A few points:
Firstly, I repeat, I am NOT promoting this as a heavy weather manoeuvre, and am hoping to keep this thread a heavy weather discussion-free zone. The method is well suited for winds of any strength, but less well suited for big seas (although there are exceptions to any rule
: I give a big seas example at the end of the post).
When do you get strong winds without big seas? Often enough, and in enough places, that it seems a shame to have one's thinking running along the fixed lines that they're inevitably linked.
I'm not trying to promote this as a substitute for any single
"holy grail" manoeuvre. I'm raising this for those who like to have a whole quiver of options, so as to choose a manoeuvre which suits each specific situation.

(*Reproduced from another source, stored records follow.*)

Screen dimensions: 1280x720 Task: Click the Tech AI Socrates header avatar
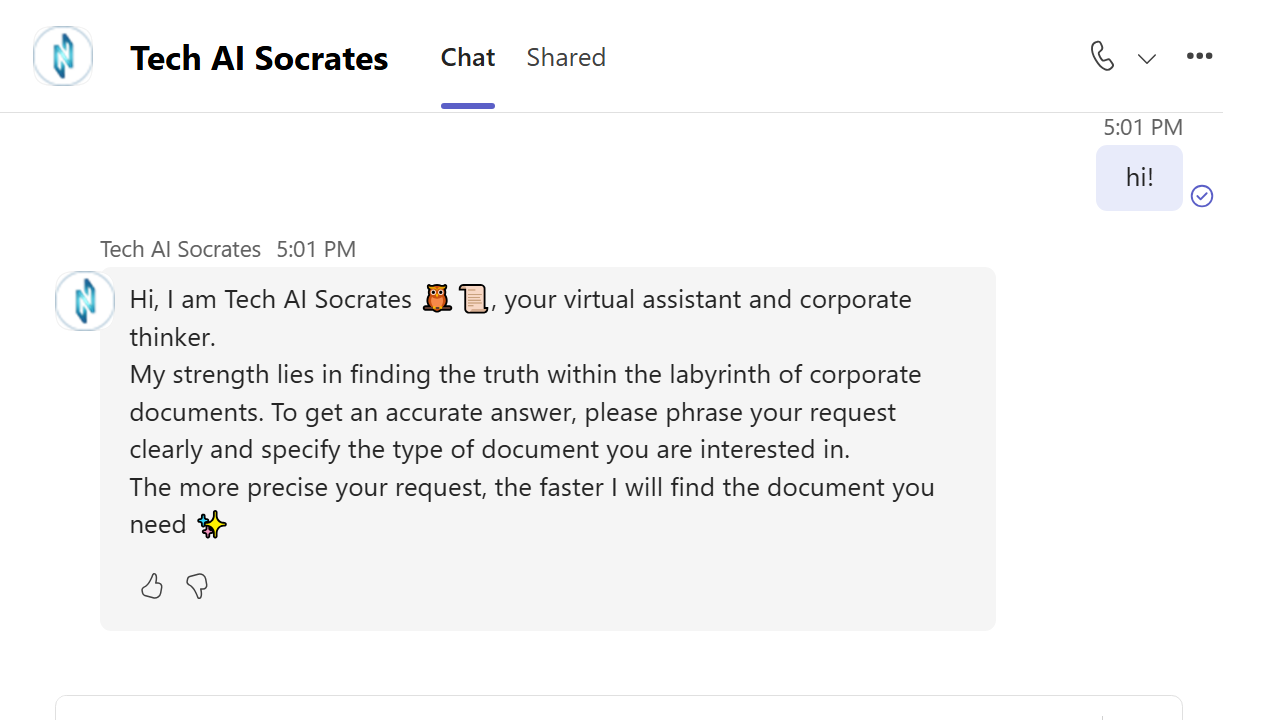click(x=63, y=56)
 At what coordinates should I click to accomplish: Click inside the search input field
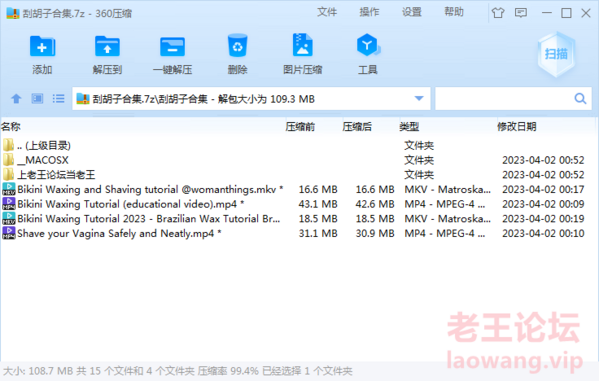pyautogui.click(x=504, y=99)
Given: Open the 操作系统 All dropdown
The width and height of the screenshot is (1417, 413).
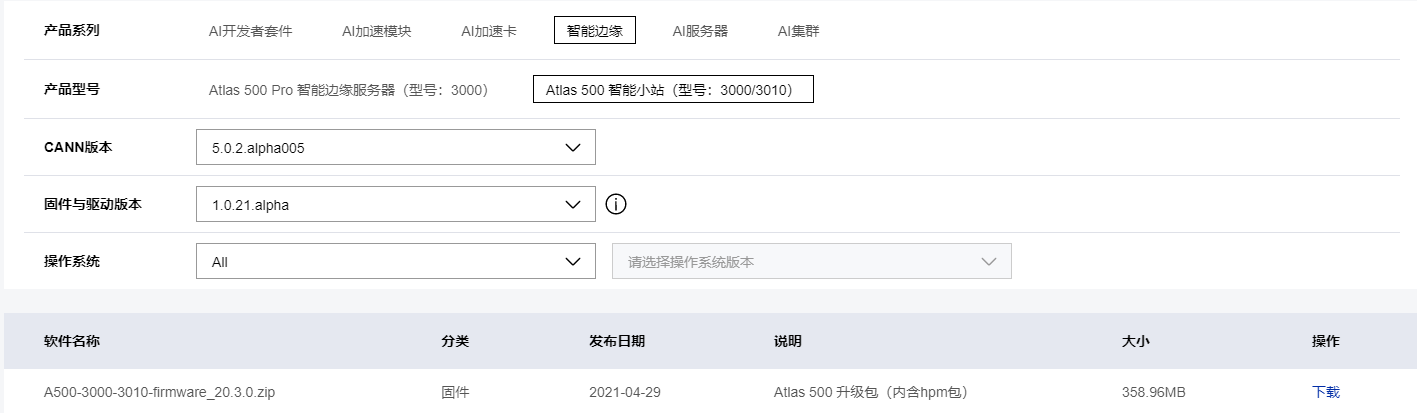Looking at the screenshot, I should pos(395,262).
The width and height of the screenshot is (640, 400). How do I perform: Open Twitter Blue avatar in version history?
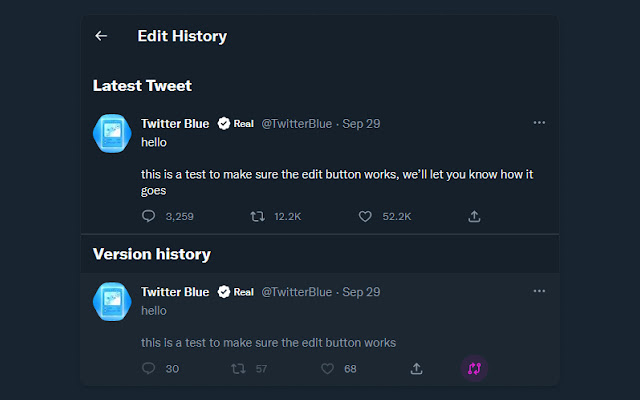tap(112, 302)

One of the strengths of this method is that it's very robust and well behaved during radical windshifts. Particularly in comparison with 'main-only, boom amidships' hove-to.
Secondly, Most modern-underbody boats do not lie as close to the wind, hove to by any
method, as theory would suggest. So the difference in heading between the traditional methods and the one I'm seeking to discuss is surprisingly little, along with the difference in tendency to roll.
If rolling's a problem, there's an infinite spectrum between boom squared outboard
and boom amidships. As you bring the boom in, you trade
off a bit more roll against a bit more instability in heading. You can pick the optimum for the circumstances.
To whoever suggested pulling the sails
down would achieve the same result, I can only suggest you try the comparison. The roll-damping of a full main is considerable, even 'edge-on' to the windstream. More than abstract thinking would suggest.
With the method I'm suggesting, the sail is drawing gently most of the time. The forward thrust implied by this is largely annulled by the braking effect of the helm hard alee. (Which should hopefully clarify, for goboatingnow
, why the boat does not pay off onto a downwind heading)
And in some situations the whole point of what I'm proposing is that you don't have
to pull the sail down; it can be a way of leaving the sail up in situations where you would normally feel compelled to drop it, and subsequently have to raise it again -- something you might prefer not to do -- say it's a big sail and you're short- or feeble-handed.
Here's a couple of hypothetical situations where I might use the method.
A) I'm handling a sailboat on my own, and I'm anchored in a cove well sheltered from big seas running outside. The wind inside is variable in strength, and swinging through 100 degrees. I don't want to or can't use the engine
or the windlass
. I want the boat to look after itself while I get the anchor(s) aboard and stowed, and I don't on any
account want the boat to go onto the wrong, inshore, tack.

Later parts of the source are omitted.